In the general public, many have probably heard of Bipolar Disorder but may not have much info beyond that. “Bipolar” is now looked at as a spectrum with varying degrees of symptoms. When I meet with a new client it is not uncommon that they have met with a psychiatrist who has used the diagnostic term bipolar. People can find this upsetting and frightening because they can’t readily make sense of it. The spectrum addresses the fact that different people can have varying degrees of “bipolarity.”
Let’s talk for a minute about the concept of diagnosis. Labelling a condition can be scary. What does this mean for my future? Will my children be susceptible to this? In my mind, diagnosis has two primary uses.
1) Understanding what you might be experiencing in a way that is useful and understanding that you are not alone and 2)using the diagnostic process to inform treatment options. It is a tool, not your identity.
First things first. Bipolar 1 is associated with cycling episodes of mania and depression. Mania is distinguished by some or all of the following: better than normal mood, rapid speech, very reduced sleep, racing thoughts, high energy, grandiosity. People in the midst of a manic episode may exhibit overspending behaviors, hyper sexuality, impulsive decisions, inflated sense of one’s capabilities. Bipolar 1 manic episodes may require hospitalization or intense out patient treatment. Bipolar disorder may interfere with one’s ability to work. There is often a family history of others who have been diagnosed BP1. A person may seek treatment when depressed or during or after a manic episode.

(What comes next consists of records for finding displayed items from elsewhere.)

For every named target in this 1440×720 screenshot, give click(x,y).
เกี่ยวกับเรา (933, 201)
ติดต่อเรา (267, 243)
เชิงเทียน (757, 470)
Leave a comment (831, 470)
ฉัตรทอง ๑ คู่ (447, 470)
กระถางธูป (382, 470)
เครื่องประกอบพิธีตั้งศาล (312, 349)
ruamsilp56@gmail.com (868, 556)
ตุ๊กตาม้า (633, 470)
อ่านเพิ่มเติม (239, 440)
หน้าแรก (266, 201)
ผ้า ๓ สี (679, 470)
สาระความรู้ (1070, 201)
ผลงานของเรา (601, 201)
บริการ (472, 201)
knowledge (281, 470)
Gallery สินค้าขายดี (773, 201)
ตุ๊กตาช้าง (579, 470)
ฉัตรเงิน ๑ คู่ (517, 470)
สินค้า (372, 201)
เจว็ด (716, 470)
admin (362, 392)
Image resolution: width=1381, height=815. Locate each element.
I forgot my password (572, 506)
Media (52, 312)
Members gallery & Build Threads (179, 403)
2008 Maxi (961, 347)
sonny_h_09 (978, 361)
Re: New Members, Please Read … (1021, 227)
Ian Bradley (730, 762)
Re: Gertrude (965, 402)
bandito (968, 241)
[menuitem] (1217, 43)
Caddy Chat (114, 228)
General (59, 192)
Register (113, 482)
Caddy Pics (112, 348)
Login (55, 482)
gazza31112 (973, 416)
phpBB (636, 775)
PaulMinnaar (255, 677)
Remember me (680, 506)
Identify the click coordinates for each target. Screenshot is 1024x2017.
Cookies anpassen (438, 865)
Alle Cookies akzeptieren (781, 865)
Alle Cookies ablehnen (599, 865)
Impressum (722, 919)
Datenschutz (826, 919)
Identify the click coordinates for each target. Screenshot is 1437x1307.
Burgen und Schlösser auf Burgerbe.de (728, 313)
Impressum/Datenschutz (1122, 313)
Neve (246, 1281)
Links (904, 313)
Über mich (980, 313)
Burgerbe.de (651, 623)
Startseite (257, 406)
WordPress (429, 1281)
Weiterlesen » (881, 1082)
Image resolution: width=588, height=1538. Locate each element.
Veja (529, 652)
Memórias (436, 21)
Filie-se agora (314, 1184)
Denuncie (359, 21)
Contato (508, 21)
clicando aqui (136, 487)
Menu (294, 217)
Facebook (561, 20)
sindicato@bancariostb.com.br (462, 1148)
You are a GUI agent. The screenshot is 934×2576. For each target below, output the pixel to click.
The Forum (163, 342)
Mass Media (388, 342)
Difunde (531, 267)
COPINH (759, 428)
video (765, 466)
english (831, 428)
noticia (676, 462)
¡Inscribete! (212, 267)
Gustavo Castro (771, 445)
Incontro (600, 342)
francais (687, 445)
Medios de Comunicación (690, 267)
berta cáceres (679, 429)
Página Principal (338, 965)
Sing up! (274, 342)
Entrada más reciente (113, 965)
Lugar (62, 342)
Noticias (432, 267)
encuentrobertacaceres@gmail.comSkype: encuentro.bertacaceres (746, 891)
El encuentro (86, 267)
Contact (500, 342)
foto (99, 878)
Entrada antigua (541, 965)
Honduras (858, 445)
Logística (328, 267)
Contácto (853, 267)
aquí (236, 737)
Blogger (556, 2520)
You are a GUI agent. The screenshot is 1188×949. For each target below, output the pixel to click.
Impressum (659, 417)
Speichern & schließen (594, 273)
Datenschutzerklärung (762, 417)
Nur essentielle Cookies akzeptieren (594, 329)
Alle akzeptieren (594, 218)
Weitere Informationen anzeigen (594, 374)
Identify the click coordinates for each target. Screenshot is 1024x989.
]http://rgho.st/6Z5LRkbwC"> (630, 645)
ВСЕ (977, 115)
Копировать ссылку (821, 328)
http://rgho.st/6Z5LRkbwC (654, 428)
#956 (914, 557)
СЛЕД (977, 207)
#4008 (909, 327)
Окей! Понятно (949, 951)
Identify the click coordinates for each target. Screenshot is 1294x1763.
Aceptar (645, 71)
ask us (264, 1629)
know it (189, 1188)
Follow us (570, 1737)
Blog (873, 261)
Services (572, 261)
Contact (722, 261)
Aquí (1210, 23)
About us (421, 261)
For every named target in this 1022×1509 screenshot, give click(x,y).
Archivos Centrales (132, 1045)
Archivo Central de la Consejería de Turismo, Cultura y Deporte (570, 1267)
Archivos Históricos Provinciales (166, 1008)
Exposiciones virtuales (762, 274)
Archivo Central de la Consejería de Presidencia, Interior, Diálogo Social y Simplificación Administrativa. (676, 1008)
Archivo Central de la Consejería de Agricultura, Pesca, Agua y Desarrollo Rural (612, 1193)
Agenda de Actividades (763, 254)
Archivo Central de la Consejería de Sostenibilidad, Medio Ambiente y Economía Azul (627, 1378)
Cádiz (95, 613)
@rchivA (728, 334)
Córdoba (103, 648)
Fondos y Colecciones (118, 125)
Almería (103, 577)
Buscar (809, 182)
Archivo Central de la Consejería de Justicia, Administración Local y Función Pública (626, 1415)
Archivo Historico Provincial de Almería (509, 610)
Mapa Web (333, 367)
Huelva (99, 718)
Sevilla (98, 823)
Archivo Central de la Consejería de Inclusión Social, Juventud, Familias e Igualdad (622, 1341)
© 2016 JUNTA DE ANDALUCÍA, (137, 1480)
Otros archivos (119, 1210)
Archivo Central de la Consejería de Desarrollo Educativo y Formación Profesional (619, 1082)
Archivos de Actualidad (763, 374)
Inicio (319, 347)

So let’s move to BP2. More often than not, people with this diagnosis will seek help when they are depressed. Psychiatrists and therapists may look for evidence of past episodes of hypomania. These would be periods with many of the same descriptors but with less intensity and duration. Periods of feeling better than good, sleep disruption, rapid speech, and increased confidence. The current guideline for hypomania is 4 days but there is controversy about the accuracy of this. The hallmarks of depression of BP2 include low energy, increased sleep and increased appetite. The person may have had a number of periods of depression with onset of depression before age 25.
Some folks may seek treatment in part because they have tried a number of antidepressants with less than stellar results. They may report that the antidepressants didn’t help that much, made them feel worse, or stopped working.
Having a thorough diagnostic eval can help you consider if you are on the bipolar spectrum and what treatment might be appropriate.
I am a fan of James Phelps latest book, Bipolar, Not so Much as a good resource and advocacy tool.
Complicating factors exist in the treatment of bipolar spectrum disorders. There is a psychiatrist in my community who is especially well educated in the Bipolar Spectrum and treatment protocols. Other professionals in the community not up to date with the Spectrum view, at times, accuse him of “over diagnosing Bipolar.” Many primary care doctors and psychiatrists begin with a non specific diagnosis of classic depression or unipolar depression and treat with antidepressants. When those are not effective they may increase the dose, try other or multiple antidepressants. As with many other medical conditions, it is helpful to be informed and to choose carefully who you decide to work with. The shortage of psychiatrists in general and of psychiatrists taking new patients can make this a challenge. And it can be expensive as many psychiatrists don’t accept private insurance. One option is seeing a psychiatrist for an evaluation/second opinion. They may be able to provide differential diagnosis and recommend treatment that can be followed up by a primary care doctor.